5 Responses to “A Game of Thrones – Chapter Twelve: Eddard”

  1. Siri Paulson says:

    OMG, have I beat Anna in commenting?

    Yeah, Robert is an idiot. And now it’s Ned’s job to give him advice. Can’t see any way that this will go horribly wrong…

    I had totally forgotten that Mormont was established here as being a spy. That’s interesting.

    One of the things I like most about this series is how GRRM forces us to see things from several perspectives at once. (Except when he shoves us into POVs I don’t want to see, but I digress…) So we have Robert and his feelings about Targaryens, vs. Dany and her feelings about Robert, vs. Ned who helped Robert get the throne but still isn’t as rabidly anti-Targaryen as Robert is. (Which kinda makes sense, since Robert’s the one who has the throne to lose.) After reading GRRM, it’s hard to get back into books that present one side as ZOMGevil.

    As for Jaime, that’s a very dramatic image, sitting on the throne with his king’s blood on his sword (the very sword that was sworn to his king’s protection). For most of the people in Westeros, it would probably outweigh what he did to Bran. It certainly affects how everyone around him sees — and treats — him.

    • Dianna says:

      You have. Anna meant to comment on Sunday and forgot/was busy, it appears.

      I like the conflicting viewpoints.
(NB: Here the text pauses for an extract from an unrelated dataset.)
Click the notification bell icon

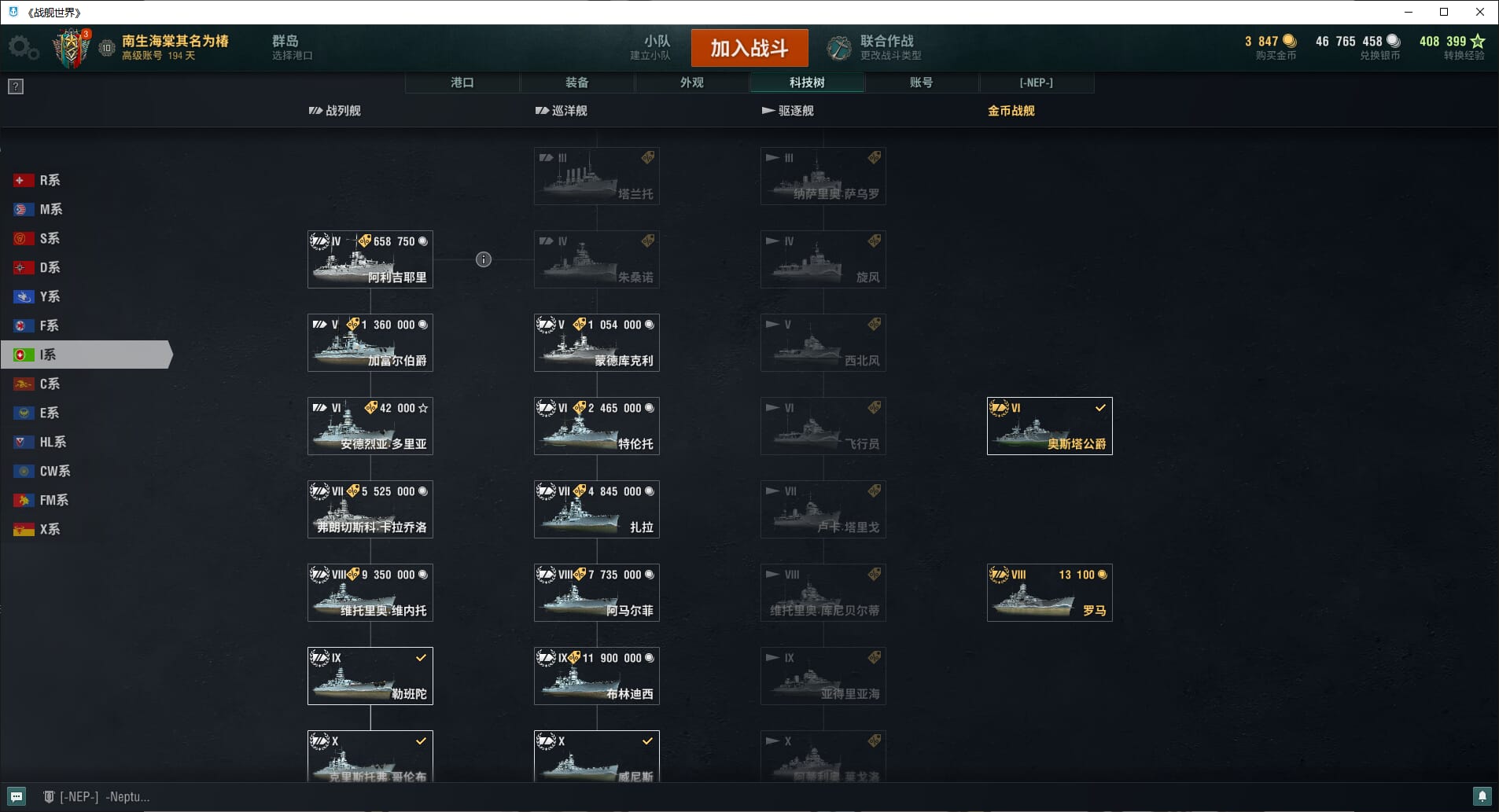pyautogui.click(x=1482, y=796)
It makes me think more. *nod*

      I still wanna punch Jaime in his smug little face.

  2. Anna says:

    Oh hey look – I have the internet again! Time to get commenting!
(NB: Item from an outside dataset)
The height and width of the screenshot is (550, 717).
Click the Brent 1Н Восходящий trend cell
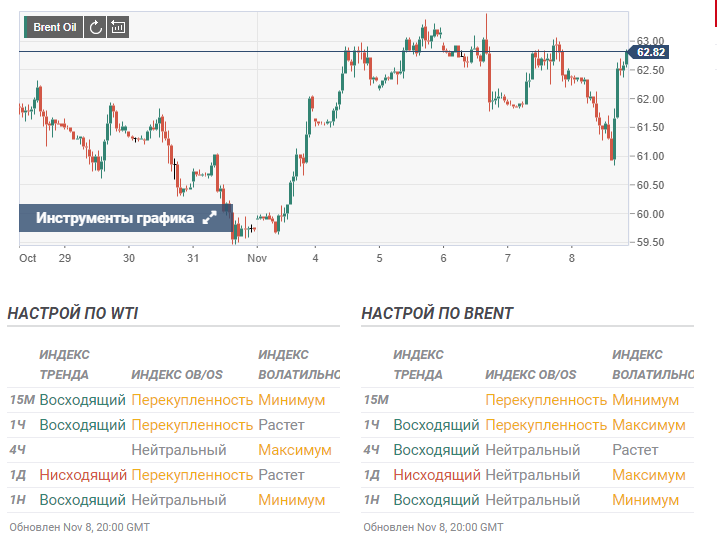pyautogui.click(x=436, y=500)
    Ah, Ned. I like this chapter of his, because it begins to really explore what was established at the start – that his old friend, whom he loves and won a kingdom for, has changed dramatically in the last fifteen years, and probably not for the better* – and that Ned’s faith in old bonds might not serve him well in King’s Landing. And it reinforces the trick GRRM really likes pulling – the unreliability of his characters’ perceptions of the world. None of them are in possession of the objective truth of things – so you have Robert seeing Daenerys as a worthless scion of a degenerate family, Dany seeing Robert as a cruel and wicked usurper, and Ned sitting somewhere in between them looking kind of lost.

    (*Also, with the unreliability of narrators up for discussion; we don’t know if Ned’s memories of Robert as being all that great is true, or if that’s him rose-tinting his own recollections.)

    And yeah, Robert. He might have been a good leader of soldiers and a brave fighter, but after fifteen years on the throne, he strikes me as less of a grown man and more of a petulant child. I really don’t like him much as a character. He spends so much of his time indulging himself – in food, in wine, in women; in a festering, nigh-unreasonable hatred of all things Targaryen – that he loses sight of some things. Like effective ruling of his kingdoms. Like the presence of unreliable people on his Small Council. Like the fact that he is a really kind of terrible king. Not Mad Aerys-level bad – which would take some serious doing – but definitely nowhere near the regions of “good”.

    And oh Jaime. This image of him on the throne, with a bloodied sword, is going to come up again and again – both as a memory (Ned) and as a myth (a lot of other people) and even from Jaime himself. It’s a powerful image, and GRRM uses it well.

    • Dianna says:

      …now I want to write Jerry Springer fanfic where Robert, Daenerys and Ned act exactly like that. …or is the current shock person Maury? *has no idea*

      People change. It just seems so surprising that Robert would, because he is the king of the people… but even kings are not immune, I guess.

      • Anna says:

        Oh god. The ASOIAF-cast on Jerry Springer-style show. >.< Insanity!

        You know, I find it more reasonable that Robert would change than that he wouldn't – not only have fifteen years passed, with all the usual changes that fifteen years of living brings; he's also carrying the weight of responsibility for a third of the known world on his shoulders. *Everything* he does matters, no matter how small.

        That kind of weight wears on a man.